“Between nine and nine-thirty last night!”
“Sure it wasn’t quarter to ten?”
“Quite sure,” smiled Osceola.
“I know,” said Bill, “that you can spot anything in daylight, or in the dark, for that matter, but when you claim to turn yourself into a human time clock, I ha’e me doots—”
“Oh, yeah? Well, listen, kid, and I’ll prove to you that Red Men aren’t as bad as they’re painted. Last night I left you with the girls over at the Dixon’s, and walked in the front door just as your hall clock was striking nine-thirty.”
“That’s right. You came over here to work on some figures for your new Seminole schools.”
“O and likewise K. I went straight up to my room and took my work out on the sleeping porch, where it was cooler. You found me there when you got back at eleven, didn’t you?”
“That’s all right, too. But what’s that got to do with the climbing aviator?”

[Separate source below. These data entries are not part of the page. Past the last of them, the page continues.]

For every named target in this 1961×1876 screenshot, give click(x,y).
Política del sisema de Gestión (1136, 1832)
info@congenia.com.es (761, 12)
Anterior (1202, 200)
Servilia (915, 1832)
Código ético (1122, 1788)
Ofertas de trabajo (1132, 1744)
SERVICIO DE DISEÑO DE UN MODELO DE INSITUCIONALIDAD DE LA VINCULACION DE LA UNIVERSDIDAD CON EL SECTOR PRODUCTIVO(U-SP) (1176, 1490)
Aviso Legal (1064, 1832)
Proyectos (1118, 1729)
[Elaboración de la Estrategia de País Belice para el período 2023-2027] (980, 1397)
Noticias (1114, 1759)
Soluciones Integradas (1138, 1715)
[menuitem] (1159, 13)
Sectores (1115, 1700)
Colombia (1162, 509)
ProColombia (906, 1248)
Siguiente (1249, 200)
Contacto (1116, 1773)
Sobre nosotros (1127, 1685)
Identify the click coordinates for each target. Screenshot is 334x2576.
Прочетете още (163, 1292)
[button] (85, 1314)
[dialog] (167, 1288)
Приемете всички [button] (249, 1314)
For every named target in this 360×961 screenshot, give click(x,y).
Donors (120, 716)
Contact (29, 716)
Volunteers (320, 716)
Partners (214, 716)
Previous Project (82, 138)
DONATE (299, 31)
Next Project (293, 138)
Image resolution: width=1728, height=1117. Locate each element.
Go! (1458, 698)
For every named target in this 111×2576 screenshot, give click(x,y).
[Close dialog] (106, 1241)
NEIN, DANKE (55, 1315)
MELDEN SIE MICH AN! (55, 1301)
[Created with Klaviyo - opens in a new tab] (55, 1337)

“Why, just this. From nine-thirty until eleven-thirty I was out on that porch with the light going. Then I went to bed there and slept till this morning. And let me tell you, Bill, old son, that the man has yet to be born who can shin up a rainpipe thirty feet away from me and I not know it, awake or asleep!”
“Maybe he came before nine.” Bill was already convinced that his friend knew what he was talking about, but he wasn’t hauling down his flag without a last struggle.